### Stated goal
How many lines of the records contain the string "comments"? Give only the count.
-- Begin Provided records --
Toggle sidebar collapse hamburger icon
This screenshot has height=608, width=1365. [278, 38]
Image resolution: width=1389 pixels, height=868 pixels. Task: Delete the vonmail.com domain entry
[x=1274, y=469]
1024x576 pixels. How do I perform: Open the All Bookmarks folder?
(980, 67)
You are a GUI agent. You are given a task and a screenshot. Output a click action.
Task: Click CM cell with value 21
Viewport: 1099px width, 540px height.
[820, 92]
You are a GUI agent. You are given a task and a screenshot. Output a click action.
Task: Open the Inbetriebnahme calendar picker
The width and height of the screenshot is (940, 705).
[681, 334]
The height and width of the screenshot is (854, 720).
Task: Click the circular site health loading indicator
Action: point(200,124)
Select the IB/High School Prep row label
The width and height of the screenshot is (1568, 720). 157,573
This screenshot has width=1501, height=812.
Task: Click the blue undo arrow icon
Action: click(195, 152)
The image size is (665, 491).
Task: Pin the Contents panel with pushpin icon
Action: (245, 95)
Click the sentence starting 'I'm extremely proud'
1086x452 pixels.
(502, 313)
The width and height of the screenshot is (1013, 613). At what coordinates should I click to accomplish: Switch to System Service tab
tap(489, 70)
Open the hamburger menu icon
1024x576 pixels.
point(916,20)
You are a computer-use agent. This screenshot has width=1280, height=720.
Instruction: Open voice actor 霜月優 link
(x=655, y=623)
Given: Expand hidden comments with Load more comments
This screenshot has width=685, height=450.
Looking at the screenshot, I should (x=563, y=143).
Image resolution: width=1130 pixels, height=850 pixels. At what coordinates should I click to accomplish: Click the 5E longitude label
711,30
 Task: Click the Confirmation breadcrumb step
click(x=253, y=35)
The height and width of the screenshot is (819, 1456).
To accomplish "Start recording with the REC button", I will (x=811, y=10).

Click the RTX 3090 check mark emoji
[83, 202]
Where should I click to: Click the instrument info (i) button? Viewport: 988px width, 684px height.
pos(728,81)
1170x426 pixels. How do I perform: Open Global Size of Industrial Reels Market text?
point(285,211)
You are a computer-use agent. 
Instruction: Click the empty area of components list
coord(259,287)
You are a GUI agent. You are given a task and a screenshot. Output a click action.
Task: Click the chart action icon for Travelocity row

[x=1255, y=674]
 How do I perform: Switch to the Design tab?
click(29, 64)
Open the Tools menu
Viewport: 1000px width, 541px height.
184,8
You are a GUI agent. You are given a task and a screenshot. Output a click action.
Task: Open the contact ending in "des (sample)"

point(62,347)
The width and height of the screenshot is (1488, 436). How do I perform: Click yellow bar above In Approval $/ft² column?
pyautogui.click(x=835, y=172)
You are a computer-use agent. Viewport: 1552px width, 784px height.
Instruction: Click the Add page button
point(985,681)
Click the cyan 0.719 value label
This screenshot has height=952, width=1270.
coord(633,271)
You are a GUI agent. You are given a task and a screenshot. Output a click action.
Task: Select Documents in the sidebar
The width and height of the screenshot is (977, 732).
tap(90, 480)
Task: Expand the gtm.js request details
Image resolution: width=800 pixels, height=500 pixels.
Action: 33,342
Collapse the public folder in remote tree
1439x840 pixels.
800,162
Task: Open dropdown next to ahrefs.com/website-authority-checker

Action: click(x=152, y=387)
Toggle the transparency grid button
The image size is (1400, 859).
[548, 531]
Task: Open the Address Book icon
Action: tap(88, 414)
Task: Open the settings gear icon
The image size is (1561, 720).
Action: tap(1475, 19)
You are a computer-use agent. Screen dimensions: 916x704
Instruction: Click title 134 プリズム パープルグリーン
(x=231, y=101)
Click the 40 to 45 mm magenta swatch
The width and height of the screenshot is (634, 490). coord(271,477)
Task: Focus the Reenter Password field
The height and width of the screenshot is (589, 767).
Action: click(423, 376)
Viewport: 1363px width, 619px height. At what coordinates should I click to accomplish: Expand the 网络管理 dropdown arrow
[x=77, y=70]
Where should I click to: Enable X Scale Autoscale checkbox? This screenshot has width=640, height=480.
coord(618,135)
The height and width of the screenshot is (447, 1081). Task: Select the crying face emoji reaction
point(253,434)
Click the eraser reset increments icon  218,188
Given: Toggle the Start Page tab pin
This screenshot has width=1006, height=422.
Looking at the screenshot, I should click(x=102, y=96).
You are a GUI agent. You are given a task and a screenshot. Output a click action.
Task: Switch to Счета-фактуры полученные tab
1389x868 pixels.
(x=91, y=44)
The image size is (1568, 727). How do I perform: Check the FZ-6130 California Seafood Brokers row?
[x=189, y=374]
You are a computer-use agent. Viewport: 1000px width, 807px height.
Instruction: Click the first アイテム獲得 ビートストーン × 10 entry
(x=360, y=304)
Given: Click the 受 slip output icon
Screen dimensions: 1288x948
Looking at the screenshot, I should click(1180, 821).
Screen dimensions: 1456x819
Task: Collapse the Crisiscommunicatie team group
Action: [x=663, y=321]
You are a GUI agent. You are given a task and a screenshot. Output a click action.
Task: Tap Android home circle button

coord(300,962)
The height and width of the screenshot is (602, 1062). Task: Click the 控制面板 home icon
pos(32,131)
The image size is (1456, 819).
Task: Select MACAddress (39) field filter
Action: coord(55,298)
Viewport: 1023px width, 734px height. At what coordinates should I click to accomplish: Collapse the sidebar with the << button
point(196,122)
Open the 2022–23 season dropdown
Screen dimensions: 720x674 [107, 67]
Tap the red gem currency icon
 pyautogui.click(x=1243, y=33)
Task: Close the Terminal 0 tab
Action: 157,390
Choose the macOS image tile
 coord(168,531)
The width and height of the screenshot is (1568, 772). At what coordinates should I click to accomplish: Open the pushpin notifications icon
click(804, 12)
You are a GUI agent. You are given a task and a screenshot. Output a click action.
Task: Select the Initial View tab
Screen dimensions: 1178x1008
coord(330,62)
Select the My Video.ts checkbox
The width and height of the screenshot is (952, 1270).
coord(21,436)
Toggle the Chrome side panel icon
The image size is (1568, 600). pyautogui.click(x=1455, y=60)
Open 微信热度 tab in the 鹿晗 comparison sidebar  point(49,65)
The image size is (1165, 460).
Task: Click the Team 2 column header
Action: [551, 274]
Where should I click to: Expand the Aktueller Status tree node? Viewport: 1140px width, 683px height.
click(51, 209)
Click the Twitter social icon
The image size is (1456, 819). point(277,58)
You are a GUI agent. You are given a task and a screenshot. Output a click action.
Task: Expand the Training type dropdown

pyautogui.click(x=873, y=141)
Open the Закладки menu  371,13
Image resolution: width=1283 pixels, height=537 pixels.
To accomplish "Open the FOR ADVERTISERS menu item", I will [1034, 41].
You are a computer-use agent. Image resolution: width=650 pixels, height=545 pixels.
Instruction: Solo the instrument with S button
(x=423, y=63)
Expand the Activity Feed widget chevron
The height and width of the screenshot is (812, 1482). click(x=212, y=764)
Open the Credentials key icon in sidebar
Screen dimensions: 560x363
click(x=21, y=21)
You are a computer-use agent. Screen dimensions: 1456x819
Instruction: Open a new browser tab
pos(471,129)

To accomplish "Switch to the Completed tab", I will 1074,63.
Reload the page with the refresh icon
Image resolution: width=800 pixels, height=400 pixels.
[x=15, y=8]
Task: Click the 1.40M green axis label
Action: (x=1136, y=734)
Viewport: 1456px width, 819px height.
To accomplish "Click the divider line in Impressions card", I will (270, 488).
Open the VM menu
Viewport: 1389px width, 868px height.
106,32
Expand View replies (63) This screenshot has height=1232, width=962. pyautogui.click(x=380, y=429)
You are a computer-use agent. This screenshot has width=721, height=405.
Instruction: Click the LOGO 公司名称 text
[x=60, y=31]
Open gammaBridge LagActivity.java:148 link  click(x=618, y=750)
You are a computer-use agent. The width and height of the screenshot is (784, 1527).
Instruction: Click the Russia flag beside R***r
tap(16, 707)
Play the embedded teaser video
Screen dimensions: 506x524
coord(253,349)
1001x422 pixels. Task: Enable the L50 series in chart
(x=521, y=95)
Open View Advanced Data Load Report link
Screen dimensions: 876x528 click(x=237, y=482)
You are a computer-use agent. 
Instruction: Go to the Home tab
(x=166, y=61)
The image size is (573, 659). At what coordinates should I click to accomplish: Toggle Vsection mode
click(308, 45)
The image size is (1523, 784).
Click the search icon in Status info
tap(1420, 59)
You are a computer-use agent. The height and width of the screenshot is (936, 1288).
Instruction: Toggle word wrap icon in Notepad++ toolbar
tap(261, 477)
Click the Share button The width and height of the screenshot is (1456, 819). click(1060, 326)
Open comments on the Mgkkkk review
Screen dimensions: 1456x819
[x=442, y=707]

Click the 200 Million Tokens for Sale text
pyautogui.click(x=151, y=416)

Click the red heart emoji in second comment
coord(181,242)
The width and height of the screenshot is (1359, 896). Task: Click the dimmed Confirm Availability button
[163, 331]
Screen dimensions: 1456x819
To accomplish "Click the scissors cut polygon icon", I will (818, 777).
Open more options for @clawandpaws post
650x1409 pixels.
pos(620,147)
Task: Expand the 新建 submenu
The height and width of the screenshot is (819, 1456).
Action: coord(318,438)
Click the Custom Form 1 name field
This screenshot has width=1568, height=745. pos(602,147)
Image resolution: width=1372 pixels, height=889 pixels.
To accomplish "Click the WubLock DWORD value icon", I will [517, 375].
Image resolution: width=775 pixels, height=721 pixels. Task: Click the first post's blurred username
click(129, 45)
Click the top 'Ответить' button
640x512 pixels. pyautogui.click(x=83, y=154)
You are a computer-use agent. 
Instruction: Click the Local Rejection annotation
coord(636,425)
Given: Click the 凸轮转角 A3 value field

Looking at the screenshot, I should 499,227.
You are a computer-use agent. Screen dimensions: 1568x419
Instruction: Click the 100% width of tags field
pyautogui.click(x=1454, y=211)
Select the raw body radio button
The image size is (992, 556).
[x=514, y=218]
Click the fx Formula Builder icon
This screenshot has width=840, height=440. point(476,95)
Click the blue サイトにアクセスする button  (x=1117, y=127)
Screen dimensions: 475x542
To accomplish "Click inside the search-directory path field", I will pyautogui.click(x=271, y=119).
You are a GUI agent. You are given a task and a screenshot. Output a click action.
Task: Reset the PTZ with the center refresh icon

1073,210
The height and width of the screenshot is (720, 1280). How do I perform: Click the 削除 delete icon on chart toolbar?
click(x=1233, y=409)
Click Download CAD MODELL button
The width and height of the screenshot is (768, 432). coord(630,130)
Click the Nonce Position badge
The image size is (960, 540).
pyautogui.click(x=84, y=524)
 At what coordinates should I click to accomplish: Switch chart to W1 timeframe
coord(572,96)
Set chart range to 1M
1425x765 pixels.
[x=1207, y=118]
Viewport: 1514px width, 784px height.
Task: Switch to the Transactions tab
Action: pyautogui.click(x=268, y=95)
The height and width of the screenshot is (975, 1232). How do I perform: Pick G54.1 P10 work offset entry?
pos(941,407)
-- End Provided records --
### Response below
2